INFORMATION section start
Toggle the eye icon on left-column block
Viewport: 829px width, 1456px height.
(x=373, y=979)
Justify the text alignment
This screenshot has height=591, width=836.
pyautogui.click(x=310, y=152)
INFORMATION section end
» **EXERCISE GOAL**: The complete material above is to be retyped word for word.

» **TASK OUTPUT**:
Toggle the eye icon on left-column block
Viewport: 829px width, 1456px height.
(x=373, y=979)
Justify the text alignment
This screenshot has height=591, width=836.
pyautogui.click(x=310, y=152)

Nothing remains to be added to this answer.